Avast Reports Cyber Attack on Gambling Companies in Southeast Asia
5 minutes
Last Updated: May 8, 2022
Avast Reports Cyber Attack on Gambling Companies in Southeast Asia
There is a prolonged cyber-attack going on, targeting gambling companies in Southeast Asia. Online casinos in Taiwan, the Philippines, and Hong Kong are particularly targeted by Chinese-speaking hackers, security firm Avast said.
A cybersecurity company Avast recently discovered an Advanced Persistent Threat (APT), a long-standing cyber-attack.
The company has named the attack Operation Dragon Castling. Gambling companies from Taiwan, Hong Kong, and the Philippines were targeted during this cyber-attack.
Avast does not know who the exact persons are behind the attack, but they did determine that it is a Chinese APT.
Similar Code Used Before – The MulCom Backdoor
Avast reports on the website that the code in the attack has similarities with modules used by this APT group, the MulCom backdoor.
The attack technique used is anything but new, because the BlackBerry Cylance Threat Research Team previously wrote about this code in their report from 2017.
A 2015 report from Palo Alto Networks already discusses this method.
Avast confirmed in an email to Casino.org that it had identified the gaming industry as a target via an email received by an anonymous gaming company.
In the email, the attacker requested that the company “check for a bug in their software,” which served as the basis for Avast’s conclusion.
The company also indicates that multiple companies in the gaming industry have been targeted. However, due to company policy, they do not disclose the names of the companies.
Cyber Attacks on Gambling Companies not Unique to Southeast Asia
Cyber-attacks on online casinos are not unique to Southeast Asia. Gambling sites operating in Europe and America are also frequently the target of attacks.
In many cases, it involves digital extortion where online casinos have to pay a ransom to stop being attacked.

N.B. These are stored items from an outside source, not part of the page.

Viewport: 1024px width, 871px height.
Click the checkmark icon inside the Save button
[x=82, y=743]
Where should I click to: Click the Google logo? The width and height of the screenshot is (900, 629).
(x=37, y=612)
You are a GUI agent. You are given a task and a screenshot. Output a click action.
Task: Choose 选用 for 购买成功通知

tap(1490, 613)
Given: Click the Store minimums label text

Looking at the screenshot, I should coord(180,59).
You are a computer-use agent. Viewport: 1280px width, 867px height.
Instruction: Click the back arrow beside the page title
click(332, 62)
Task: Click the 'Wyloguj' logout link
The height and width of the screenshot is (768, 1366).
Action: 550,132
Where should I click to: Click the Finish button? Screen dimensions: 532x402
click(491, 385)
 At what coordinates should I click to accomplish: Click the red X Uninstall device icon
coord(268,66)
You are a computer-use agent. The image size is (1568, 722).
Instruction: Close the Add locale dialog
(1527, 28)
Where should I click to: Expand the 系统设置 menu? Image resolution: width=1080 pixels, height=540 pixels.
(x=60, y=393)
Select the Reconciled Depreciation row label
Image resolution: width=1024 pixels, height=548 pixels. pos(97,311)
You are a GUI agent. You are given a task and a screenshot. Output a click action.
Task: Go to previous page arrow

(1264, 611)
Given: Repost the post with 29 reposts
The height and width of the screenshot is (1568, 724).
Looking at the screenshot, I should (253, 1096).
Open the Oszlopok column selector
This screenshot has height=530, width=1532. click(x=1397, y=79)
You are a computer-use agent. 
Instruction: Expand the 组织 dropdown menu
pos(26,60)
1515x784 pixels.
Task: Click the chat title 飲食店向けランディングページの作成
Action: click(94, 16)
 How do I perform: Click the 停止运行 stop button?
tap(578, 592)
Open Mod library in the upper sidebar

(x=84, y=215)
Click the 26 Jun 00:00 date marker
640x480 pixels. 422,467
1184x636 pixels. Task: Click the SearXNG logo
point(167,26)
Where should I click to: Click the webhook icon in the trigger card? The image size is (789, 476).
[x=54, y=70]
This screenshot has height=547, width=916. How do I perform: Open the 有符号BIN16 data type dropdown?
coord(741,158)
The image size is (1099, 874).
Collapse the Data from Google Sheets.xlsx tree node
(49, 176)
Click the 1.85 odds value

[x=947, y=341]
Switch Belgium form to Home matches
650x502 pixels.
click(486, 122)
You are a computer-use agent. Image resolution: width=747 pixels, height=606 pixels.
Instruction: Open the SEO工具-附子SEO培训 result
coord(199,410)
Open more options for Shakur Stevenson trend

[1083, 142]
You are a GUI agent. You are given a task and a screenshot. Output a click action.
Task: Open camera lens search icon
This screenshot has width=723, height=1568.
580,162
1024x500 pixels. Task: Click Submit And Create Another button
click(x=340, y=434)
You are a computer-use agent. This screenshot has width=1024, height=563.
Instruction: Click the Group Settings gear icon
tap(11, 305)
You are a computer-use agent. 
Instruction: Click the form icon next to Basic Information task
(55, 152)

The attacks take place in different ways. A DDOS attack is a common attack technique in which a server receives so much traffic that it collapses.
If a company is really hacked, files can be encrypted so that a website can no longer function. In either case, the target is eventually blackmailed; it has to pay a ransom to be able to operate again.
It is not known whether this attack concerns extortion or whether the information is sought about companies or their players.
Avast is not making any further statements about the cyber-attack on the gambling companies, it is more about the specific vulnerabilities and the codes that exploit them.